Rep. Ernest Istook, Oklahoma Republican and chairman of the House Appropriations subcommittee on the District, requested the inventory, which the city submitted last week.

The inventory does not include properties that are outside the Office of Property Management's control. Those include the public schools, public housing and the University of the District of Columbia.

R. Donahue Peebles, owner of the King Avenue building, acknowledged that much of the building is vacant and doesn't know what city agency will move in or when. He said he had planned to remodel the vacant office spaces but was told to wait so the new agency could tell him its needs.

He also said it does not matter to him that the offices the District leases have been empty since September.

"They pay me whether they occupy 20 percent of the building or 90 percent of the building," said Mr. Peebles, a friend of former Mayor Marion Barry's now living in Miami.

D.C. Council member Carol Schwartz, at-large Republican, said the Government Operations Committee is working on legislation to govern the city's leasing of buildings and disposal of property.

"That should take care of problems like this," Mrs. Schwartz said. "I hope the executive branch will get its act together and weed out these costly leases and make the process more efficient."

Mr. Kimbrough could not say how long the underused rented properties have been in that condition. His agency, which began in 1998, dropped expired-lease rentals last year that charged premiums for continued occupancy, saving the city about $500,000 a month, he said.

Yet the city's least-productive lease remains unsettled.

The Girard Street building, first leased to the city in 1986, has been empty for years. The two-story brick structure was once used as a homeless shelter, but occupants gutted the west end in a fire and ripped out plumbing and fixtures, Mr. Kimbrough said.

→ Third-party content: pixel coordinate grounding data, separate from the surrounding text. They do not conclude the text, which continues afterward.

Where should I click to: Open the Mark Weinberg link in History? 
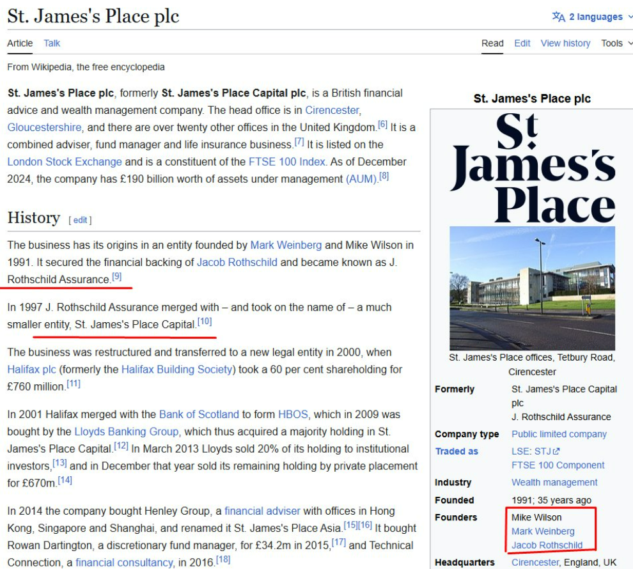tap(286, 245)

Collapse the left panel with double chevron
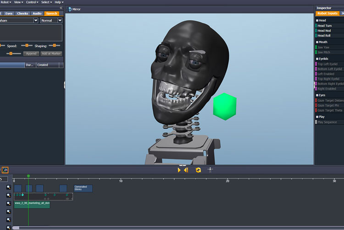point(61,8)
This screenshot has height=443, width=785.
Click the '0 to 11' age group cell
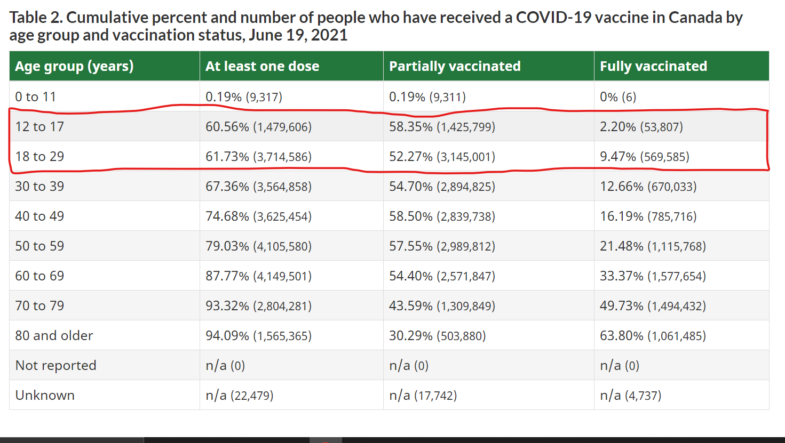tap(36, 97)
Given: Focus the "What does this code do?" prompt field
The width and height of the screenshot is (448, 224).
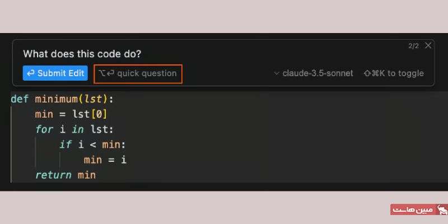Looking at the screenshot, I should [82, 54].
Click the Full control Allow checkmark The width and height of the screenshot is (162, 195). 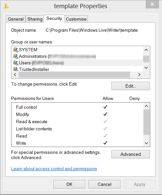coord(105,107)
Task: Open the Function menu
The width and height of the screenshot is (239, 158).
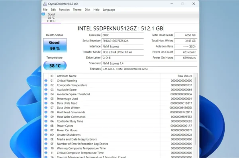Action: tap(64, 10)
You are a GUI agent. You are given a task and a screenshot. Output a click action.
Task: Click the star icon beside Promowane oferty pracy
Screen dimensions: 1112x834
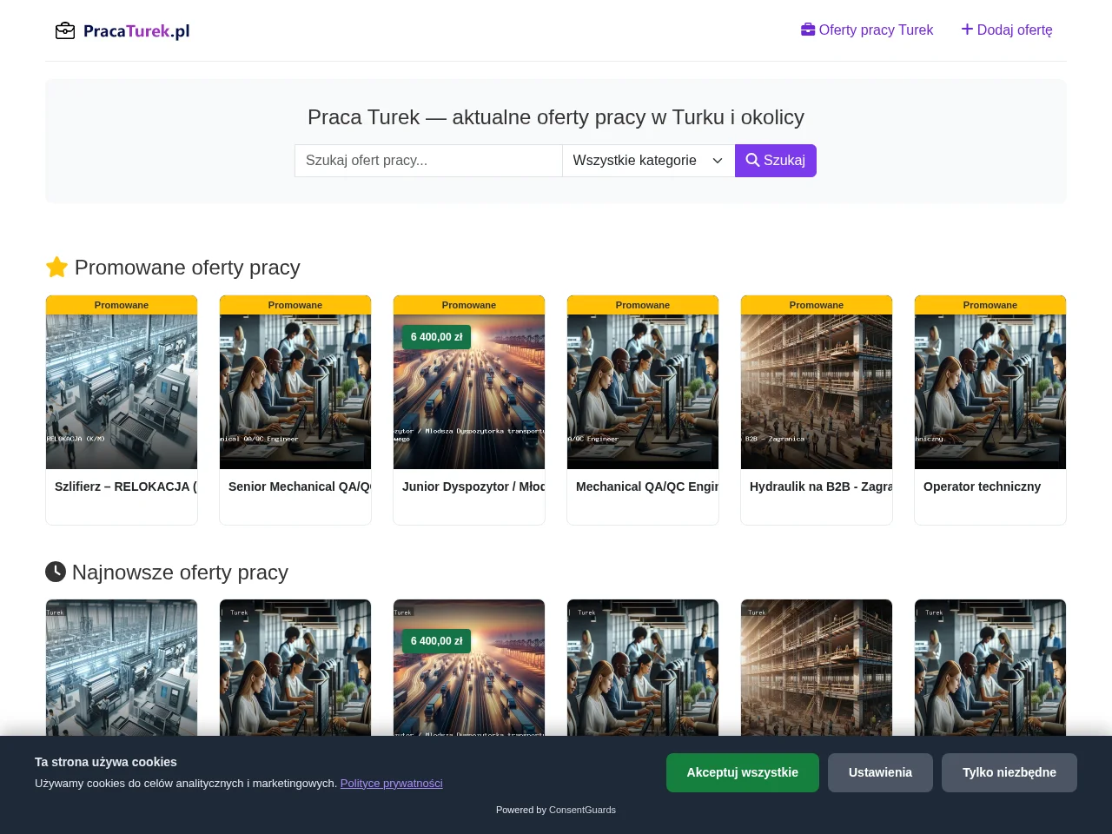click(56, 267)
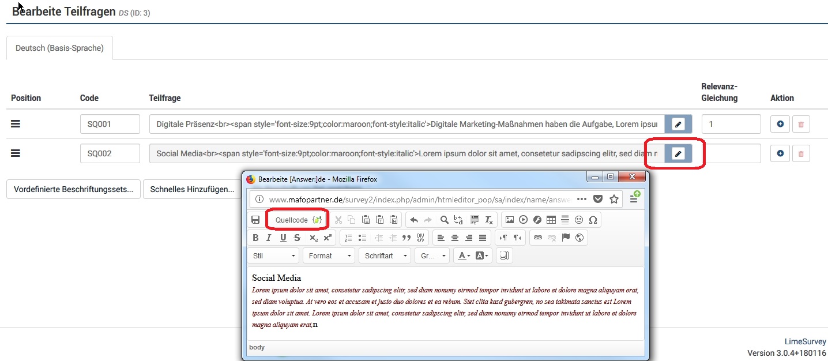Viewport: 828px width, 361px height.
Task: Insert a table with the table icon
Action: coord(551,220)
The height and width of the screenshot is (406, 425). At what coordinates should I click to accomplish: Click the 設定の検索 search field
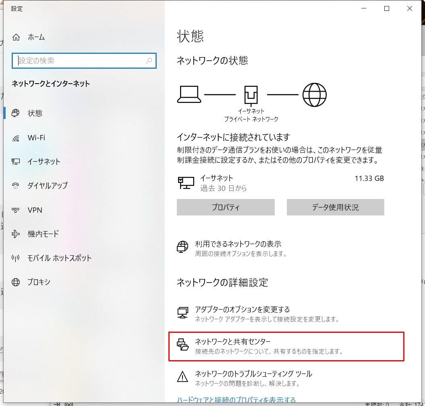tap(81, 61)
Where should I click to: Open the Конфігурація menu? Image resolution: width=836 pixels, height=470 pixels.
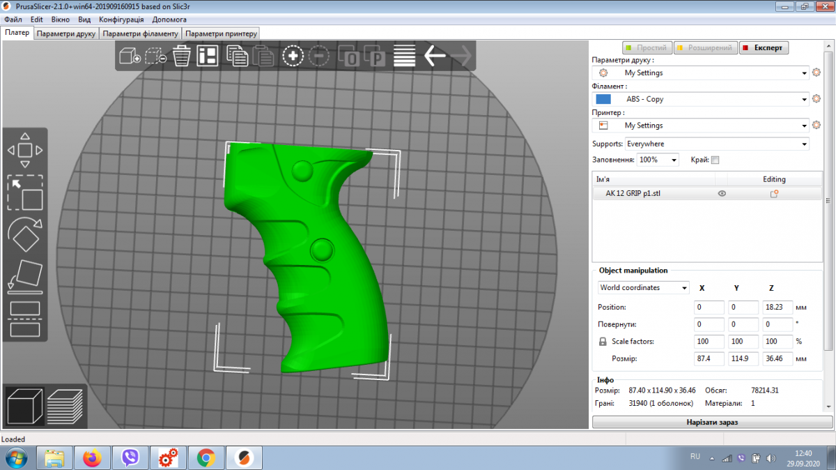coord(121,20)
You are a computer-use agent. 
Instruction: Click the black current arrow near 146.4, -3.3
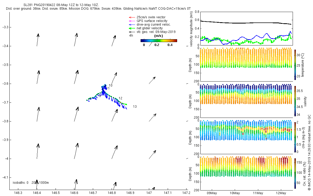pyautogui.click(x=38, y=40)
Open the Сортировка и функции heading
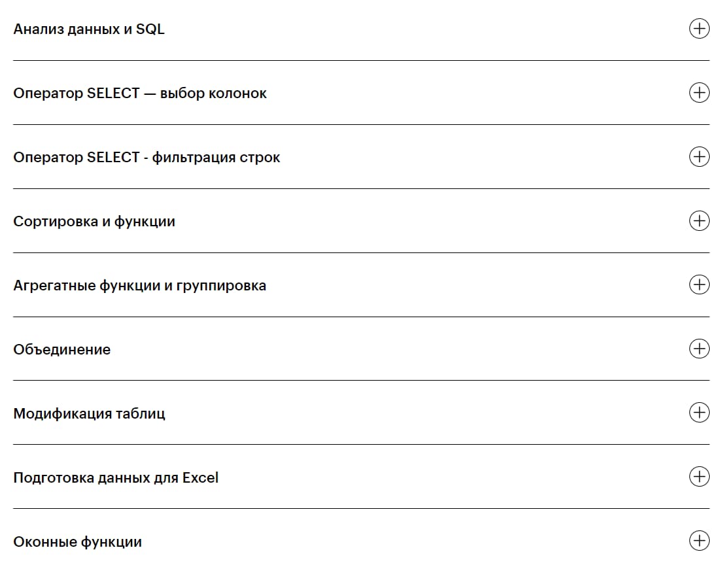Viewport: 728px width, 569px height. (x=94, y=222)
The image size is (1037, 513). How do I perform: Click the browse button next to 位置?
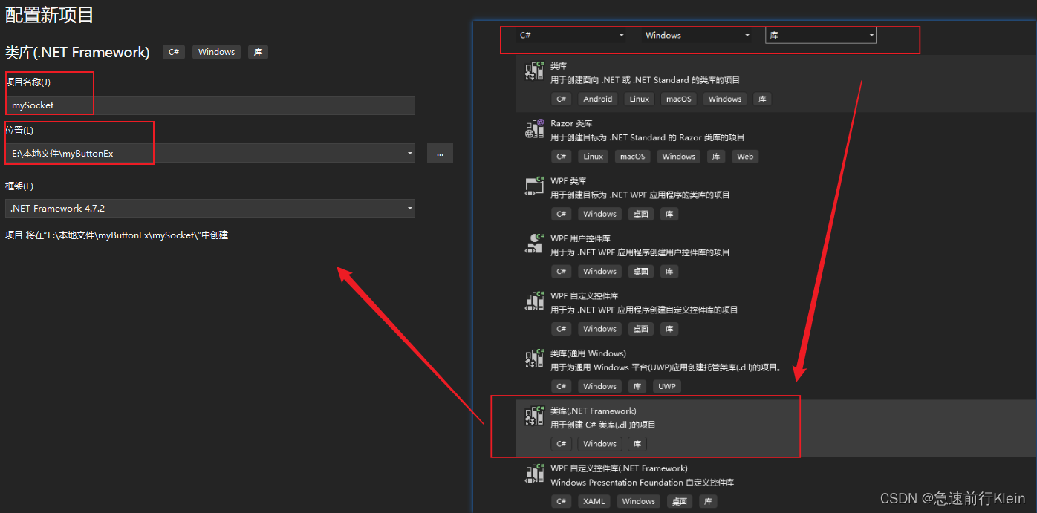coord(440,153)
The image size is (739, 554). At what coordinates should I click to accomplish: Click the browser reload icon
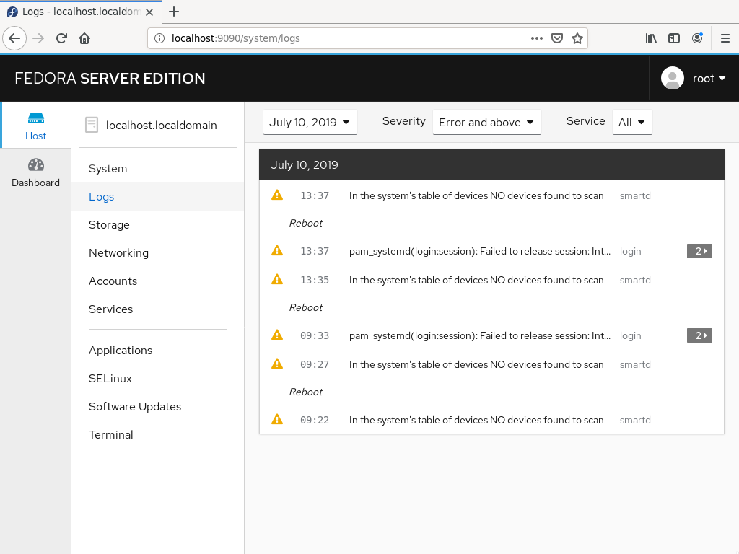pyautogui.click(x=61, y=38)
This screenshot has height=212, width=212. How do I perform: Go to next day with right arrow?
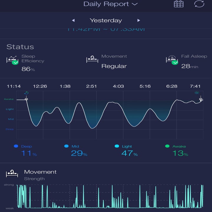pyautogui.click(x=139, y=21)
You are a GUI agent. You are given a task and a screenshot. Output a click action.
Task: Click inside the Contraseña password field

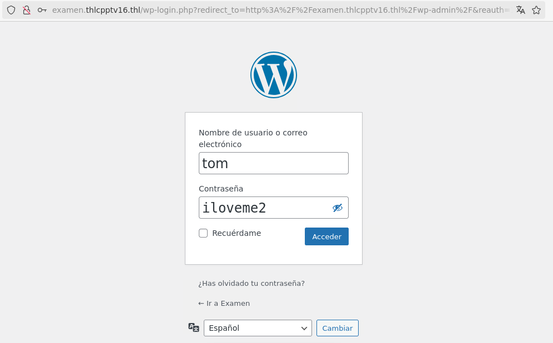(264, 208)
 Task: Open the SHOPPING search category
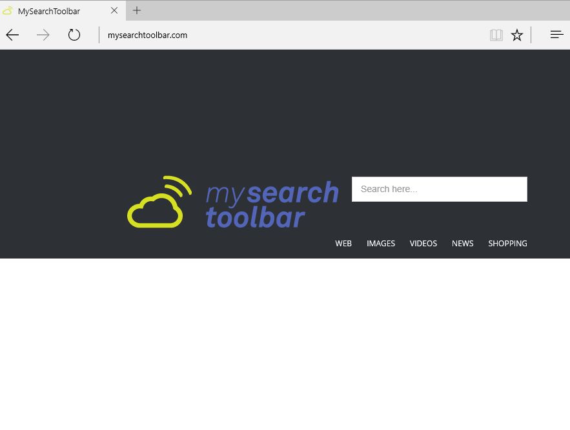coord(507,243)
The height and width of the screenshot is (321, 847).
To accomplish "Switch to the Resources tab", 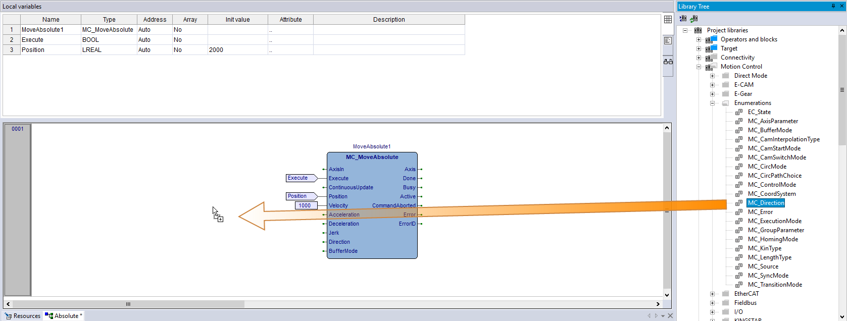I will (x=23, y=316).
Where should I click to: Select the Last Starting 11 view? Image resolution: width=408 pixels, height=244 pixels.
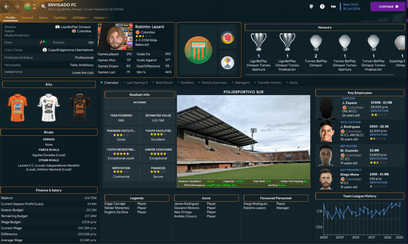[x=137, y=83]
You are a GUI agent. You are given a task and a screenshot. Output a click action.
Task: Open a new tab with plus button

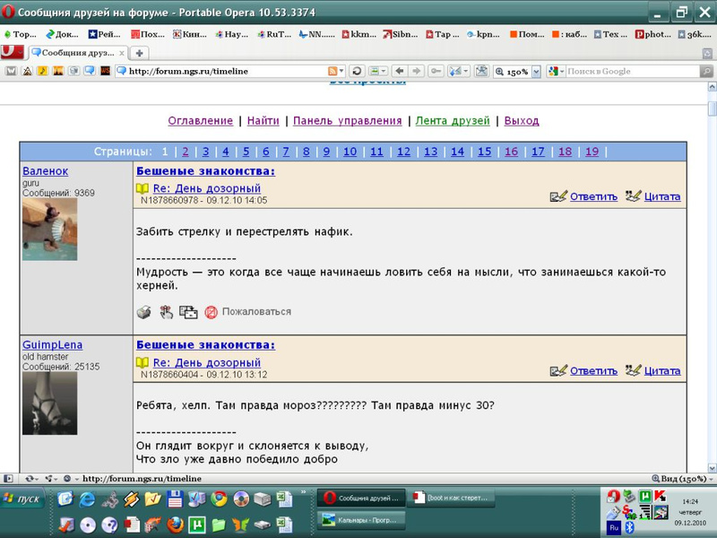tap(140, 53)
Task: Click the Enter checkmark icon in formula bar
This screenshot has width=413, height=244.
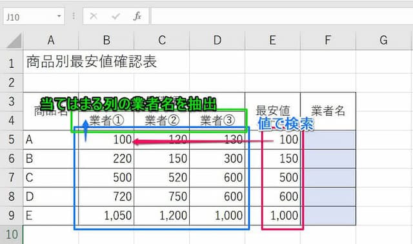Action: coord(116,16)
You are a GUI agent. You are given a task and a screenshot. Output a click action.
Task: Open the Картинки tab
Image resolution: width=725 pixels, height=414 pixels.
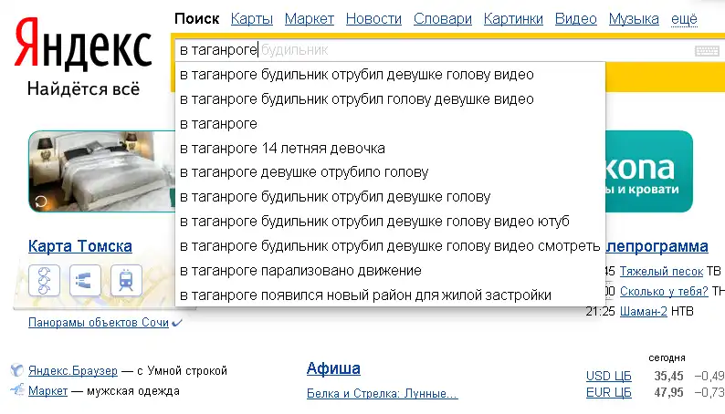point(513,18)
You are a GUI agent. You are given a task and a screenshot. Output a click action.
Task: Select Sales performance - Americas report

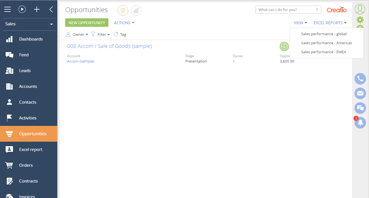tap(326, 43)
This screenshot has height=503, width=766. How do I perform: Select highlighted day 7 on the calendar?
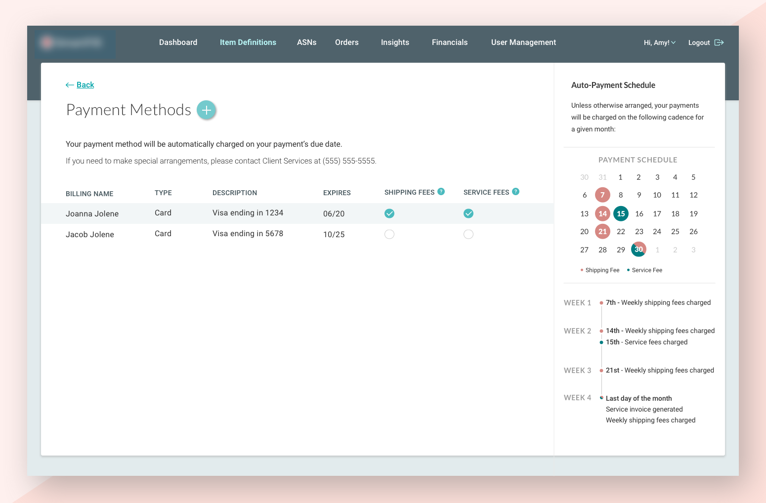coord(602,195)
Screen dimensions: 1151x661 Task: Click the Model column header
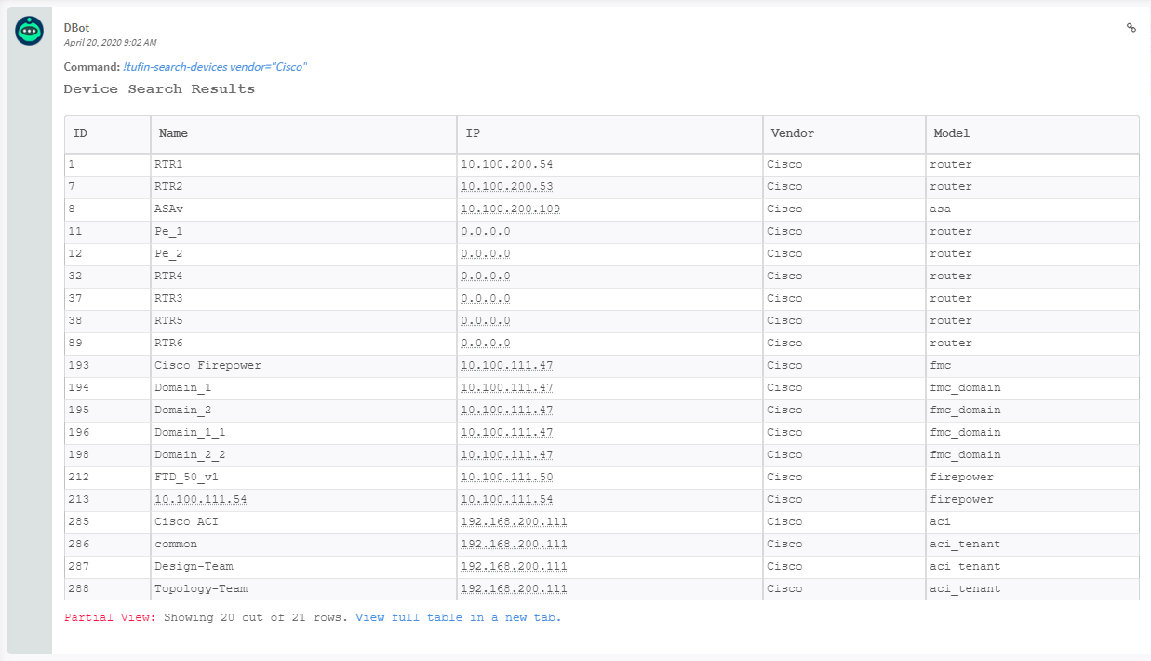click(x=951, y=133)
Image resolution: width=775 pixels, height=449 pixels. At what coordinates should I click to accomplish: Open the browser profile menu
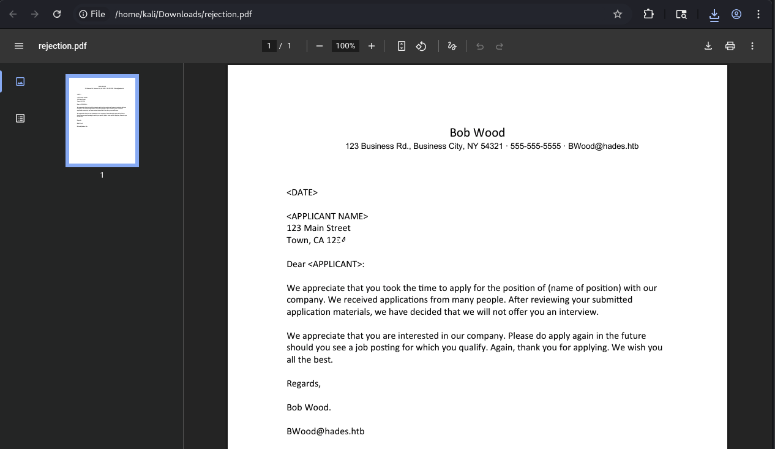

The building has since stood locked and empty and the city pays $24,611 monthly on its lease, which expires in 2006.

Mr. Kimbrough said the city is contractually obligated to return the building in good condition, which means the city will pay about $1 million in repairs.

For now, the building is an eyesore surrounded with broken liquor bottles and trash.

"The children are afraid to walk by that building. I think it's a hazard. They need to fix it," said a woman who identified herself only as R. Harris.

Of the city's 36 expired leases, 22 ran out more than five years ago, the inventory shows. The city pays $399,652 monthly on all its expired leases.

Explaining why the city is paying rent on expired leases, Mr. Kimbrough said the various agencies that rent the underused properties often have several offices and probably are trying to find sites to centralize their operations.

"Before 1997, there probably wasn't money to go out there and make a new lease available," he said, adding that a new lease would give landlords an opportunity to raise the rent, he said.

"Maybe the city said, 'Let's just let this ride.' It's a two-way street," Mr. Kimbrough said.

The oldest expired lease, for an advisory neighborhood commissioner's office in Northeast, ran out in November 1983. The city pays $220 a month for that space.

Other rentals would seem to make little sense, given the empty, city-owned spaces around the District.

For example, the city last year paid Helda and Francisco Rivas $42 a month for three months to rent a small room in Adams Morgan. The Rivas' rental space is around the corner from the Adams Morgan Community Center and Adams Mill Alcoholism Center at 1808 Adams Mill Road NW. The third floor of the building is padlocked and empty.

The Office of Property Management is compiling a list of city-owned buildings similar to its inventory of rented properties.

"If we own it and it's vacant, you can be pretty sure it is in pretty bad shape," Mr. Kimbrough said. That means the city will have to pay for renovations to make the buildings usable.

Staff reporter Mike Cleary contributed to this report.